The problems mentioned in the prior paragraph are further exacerbated by modern ANNs. Modern ANN approaches are often referred to in the industry and literature as “deep learning” approaches. This is often a reference to the large number of layers involved, or the complexity of the relationships between the outputs of one layer and the inputs of the other layers. For example, in a modern deep learning ANN, the outputs of a downstream layer could be fed back to a prior layer which thereby adds a recursive element to the overall computation. Both the increase in layers, and the additional complexity associated with recursive relationships between the layers, increase the computational resources needed to implement a modern ANN.

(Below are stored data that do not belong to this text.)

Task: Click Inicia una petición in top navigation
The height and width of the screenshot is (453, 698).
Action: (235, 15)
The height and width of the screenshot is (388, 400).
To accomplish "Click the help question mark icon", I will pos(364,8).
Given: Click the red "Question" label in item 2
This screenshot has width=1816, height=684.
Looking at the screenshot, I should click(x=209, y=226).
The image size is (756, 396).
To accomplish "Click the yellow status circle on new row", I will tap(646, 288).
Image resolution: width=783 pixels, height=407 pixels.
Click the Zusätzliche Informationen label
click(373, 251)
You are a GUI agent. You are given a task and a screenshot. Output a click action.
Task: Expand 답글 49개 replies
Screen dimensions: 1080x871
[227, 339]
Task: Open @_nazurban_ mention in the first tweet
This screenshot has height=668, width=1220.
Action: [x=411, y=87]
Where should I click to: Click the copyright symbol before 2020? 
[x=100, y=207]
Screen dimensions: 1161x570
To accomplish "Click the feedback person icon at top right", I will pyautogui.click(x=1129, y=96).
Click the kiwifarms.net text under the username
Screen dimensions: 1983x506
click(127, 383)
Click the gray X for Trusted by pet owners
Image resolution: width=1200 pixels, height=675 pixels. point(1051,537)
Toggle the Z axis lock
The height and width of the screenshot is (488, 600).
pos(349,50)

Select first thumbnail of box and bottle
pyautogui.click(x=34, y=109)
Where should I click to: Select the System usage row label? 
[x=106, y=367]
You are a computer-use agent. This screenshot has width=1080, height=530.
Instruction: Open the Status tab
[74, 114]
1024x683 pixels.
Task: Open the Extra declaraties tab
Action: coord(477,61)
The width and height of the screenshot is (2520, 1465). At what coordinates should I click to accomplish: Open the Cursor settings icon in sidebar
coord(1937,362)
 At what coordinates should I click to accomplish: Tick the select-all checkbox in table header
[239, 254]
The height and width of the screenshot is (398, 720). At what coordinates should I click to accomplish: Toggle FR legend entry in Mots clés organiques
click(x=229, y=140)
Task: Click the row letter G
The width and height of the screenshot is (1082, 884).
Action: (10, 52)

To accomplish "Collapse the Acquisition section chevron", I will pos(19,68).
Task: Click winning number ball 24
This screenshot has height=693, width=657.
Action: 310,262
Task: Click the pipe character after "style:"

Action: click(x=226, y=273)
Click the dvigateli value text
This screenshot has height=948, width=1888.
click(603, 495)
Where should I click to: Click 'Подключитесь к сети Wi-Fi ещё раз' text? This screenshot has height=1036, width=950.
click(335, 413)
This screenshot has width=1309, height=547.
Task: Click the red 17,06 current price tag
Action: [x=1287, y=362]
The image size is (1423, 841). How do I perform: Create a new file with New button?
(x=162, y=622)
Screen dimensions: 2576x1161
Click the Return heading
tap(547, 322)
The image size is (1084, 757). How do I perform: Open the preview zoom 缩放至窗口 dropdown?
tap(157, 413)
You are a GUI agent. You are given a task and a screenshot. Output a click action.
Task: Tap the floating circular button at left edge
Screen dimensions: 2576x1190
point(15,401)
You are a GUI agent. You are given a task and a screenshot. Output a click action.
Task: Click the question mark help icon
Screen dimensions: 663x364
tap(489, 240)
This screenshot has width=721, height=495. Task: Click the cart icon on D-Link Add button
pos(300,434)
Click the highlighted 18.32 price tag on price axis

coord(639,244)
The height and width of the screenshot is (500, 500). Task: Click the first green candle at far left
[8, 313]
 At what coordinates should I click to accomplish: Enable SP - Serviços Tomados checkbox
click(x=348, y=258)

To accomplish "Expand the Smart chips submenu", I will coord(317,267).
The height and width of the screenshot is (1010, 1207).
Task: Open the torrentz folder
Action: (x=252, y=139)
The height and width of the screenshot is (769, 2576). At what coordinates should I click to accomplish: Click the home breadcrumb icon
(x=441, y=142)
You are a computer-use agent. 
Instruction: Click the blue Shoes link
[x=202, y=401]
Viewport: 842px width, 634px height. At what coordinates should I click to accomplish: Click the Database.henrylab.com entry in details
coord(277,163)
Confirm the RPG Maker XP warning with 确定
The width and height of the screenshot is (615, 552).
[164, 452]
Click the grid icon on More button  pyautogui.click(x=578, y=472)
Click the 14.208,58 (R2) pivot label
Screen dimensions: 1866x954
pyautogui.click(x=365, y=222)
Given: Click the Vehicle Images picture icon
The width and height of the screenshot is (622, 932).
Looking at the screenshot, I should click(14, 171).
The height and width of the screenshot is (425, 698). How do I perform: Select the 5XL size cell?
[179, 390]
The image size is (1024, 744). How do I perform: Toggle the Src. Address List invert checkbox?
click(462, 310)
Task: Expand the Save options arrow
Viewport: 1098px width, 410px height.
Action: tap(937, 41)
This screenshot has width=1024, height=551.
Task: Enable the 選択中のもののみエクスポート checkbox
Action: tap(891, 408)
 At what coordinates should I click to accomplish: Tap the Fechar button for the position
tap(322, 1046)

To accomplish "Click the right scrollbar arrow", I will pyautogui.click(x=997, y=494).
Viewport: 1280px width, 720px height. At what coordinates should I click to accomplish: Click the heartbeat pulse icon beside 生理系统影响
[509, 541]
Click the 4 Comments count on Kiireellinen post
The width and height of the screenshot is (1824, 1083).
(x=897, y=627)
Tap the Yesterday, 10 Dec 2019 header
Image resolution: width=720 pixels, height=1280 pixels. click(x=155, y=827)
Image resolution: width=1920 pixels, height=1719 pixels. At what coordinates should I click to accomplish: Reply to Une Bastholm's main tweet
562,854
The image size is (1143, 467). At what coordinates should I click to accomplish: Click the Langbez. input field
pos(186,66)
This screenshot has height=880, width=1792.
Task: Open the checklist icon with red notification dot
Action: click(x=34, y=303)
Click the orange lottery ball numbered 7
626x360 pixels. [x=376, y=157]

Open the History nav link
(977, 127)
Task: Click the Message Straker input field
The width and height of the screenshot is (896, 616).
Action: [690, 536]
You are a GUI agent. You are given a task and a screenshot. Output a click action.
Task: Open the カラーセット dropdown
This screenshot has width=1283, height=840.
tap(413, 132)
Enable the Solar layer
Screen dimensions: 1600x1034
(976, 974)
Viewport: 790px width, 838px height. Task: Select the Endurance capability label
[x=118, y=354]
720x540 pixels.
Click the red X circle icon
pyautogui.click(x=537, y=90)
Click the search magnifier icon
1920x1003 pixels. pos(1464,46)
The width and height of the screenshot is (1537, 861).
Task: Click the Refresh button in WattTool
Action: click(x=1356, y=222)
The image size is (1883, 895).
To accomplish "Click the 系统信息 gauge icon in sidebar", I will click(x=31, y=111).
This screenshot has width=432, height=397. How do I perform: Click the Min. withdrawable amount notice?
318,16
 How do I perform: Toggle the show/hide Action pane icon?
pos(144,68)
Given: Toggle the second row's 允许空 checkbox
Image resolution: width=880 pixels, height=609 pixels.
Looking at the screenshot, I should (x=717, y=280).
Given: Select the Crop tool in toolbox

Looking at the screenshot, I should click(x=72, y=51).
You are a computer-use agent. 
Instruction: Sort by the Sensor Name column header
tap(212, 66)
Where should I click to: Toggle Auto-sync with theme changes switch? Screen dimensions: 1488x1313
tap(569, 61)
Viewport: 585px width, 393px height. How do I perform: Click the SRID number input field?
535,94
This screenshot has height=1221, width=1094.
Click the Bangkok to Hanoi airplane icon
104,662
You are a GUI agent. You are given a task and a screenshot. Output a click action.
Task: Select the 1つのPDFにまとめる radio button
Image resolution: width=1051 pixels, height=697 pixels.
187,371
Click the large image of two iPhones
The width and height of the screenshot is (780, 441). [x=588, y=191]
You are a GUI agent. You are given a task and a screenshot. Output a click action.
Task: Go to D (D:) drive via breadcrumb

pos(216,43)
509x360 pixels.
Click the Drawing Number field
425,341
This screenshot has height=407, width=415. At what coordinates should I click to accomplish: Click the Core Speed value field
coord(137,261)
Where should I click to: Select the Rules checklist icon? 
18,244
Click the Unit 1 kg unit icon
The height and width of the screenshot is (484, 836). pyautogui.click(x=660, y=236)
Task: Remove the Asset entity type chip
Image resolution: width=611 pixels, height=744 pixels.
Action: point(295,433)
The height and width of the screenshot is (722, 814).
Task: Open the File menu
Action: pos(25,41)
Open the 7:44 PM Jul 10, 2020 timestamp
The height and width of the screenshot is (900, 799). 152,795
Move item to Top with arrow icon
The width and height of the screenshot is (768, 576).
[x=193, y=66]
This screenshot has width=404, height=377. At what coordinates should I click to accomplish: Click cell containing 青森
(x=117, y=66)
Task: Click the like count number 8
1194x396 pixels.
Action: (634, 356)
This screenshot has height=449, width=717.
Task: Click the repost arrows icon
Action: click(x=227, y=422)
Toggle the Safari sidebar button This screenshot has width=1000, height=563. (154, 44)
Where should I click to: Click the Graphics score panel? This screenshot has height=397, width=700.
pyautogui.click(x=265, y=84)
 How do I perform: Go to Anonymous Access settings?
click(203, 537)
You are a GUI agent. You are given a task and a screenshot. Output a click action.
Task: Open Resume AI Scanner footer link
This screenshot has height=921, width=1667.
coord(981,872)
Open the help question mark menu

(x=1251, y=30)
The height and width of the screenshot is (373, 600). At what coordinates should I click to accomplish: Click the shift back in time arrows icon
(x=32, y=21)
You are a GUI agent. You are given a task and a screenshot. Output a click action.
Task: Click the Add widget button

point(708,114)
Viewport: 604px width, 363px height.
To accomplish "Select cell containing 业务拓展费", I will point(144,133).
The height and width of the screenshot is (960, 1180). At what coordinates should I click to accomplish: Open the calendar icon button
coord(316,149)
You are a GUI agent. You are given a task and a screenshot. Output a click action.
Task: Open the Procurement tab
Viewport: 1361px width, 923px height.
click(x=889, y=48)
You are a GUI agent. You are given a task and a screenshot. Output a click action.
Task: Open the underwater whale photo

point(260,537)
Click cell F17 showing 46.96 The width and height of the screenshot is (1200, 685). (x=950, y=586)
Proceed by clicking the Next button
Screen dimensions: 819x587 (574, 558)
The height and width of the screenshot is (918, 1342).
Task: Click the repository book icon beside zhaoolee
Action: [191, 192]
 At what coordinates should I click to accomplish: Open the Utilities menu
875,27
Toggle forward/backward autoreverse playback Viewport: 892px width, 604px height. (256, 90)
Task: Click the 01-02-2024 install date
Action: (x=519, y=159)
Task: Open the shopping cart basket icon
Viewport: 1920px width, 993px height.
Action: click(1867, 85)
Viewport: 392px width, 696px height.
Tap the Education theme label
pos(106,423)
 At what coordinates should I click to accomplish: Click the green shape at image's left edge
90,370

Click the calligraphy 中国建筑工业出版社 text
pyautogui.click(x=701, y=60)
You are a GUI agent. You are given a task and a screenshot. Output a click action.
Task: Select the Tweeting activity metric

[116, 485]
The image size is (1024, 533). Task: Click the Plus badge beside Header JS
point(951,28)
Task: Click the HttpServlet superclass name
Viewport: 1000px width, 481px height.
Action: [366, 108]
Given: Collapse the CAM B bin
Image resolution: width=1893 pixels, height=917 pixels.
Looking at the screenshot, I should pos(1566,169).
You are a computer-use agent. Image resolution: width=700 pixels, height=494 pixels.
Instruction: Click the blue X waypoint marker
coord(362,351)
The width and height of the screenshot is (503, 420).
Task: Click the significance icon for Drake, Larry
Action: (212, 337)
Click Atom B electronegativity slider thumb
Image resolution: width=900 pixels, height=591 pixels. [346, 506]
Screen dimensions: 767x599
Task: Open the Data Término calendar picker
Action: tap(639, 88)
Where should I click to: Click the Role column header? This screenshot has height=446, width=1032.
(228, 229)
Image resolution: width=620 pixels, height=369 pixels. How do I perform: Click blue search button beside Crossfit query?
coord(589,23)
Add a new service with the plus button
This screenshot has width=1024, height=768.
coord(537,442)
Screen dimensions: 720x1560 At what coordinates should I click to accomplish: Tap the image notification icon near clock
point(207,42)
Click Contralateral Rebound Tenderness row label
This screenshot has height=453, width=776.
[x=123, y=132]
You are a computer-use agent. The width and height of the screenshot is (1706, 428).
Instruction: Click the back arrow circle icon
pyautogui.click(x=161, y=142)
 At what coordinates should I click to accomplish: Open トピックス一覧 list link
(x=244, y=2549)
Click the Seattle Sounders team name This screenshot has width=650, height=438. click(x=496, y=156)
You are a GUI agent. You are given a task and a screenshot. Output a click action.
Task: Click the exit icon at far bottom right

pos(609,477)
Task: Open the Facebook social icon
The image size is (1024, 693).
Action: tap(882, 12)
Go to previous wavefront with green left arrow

The edges of directed graph 100 represent calculations that must be conducted to execute the graph. In this example, the graph is broken into two sections—a convolutional section 102 and a fully connected section 103. The convolutional portion can be referred to as a convolutional neural network (CNN). The vertices in the directed graph of CNN 102 form a set of layers which includes layers 106, 107, and 108. The layers each include sets of tensors such as tensors 109, 110, and 111. The vertices in the directed graph of fully connected section 103 also form a set of layers which includes layers 112 and 113. Each edge in directed graph 100 represents a calculation involving the origin vertex of the edge. In CNN 102, the calculations are convolutions between the origin vertex and a filter. Each edge in CNN 102 is associated with a different filter F11, Fn1, F12, Fn2 etc. As illustrated, filter F12 and tensor 109 subjected to a full convolution to generate one element of tensor 111. Filter F12 is “slid around” tensor 109 until a convolution operation has been conducted between the filter and the origin vertex. In other approaches, filter F12 and a portion of tensor 109 are multiplied to generate one element of tensor 111 and the full convolution is used to generate multiple elements of tensor 111. In fully connected section 103, the calculations are multiplications between a set of weights and the values from the prior layer. In fully connected section 103, each edge is associated with a unique weight value that will be used in the calculation. For example, edge 114 represents a multiplication between weight wn and input value 115. The value of element 116 is the sum of a set of identical operations involving all the elements of layer 112 and a set of weight values that uniquely correspond to the origin vertex of each edge that leads to element 116.
Execution of directed graph 100 involves many calculations. In the illustration, dots are used in the vertical directions to indicate the large degree of repetition involved in the directed graph. Furthermore, directed graph 100 represents a relatively simply ANN, as modern ANNs can include far more layers with far more complex interrelationships between the layers. Although not illustrated by directed graph 100, the outputs of one layer can loop back to be the inputs of a prior layer to form what is often referred to as a recursive neural network (RNN). The high degree of flexibility afforded to a machine intelligence system by having numerous elements, along with an increase in the number of layers and complexity of their interrelationships, makes it unlikely that machine intelligence systems will decrease in complexity in the future. Therefore, the computational complexity of machine intelligence systems is likely to increase in the future rather than diminish.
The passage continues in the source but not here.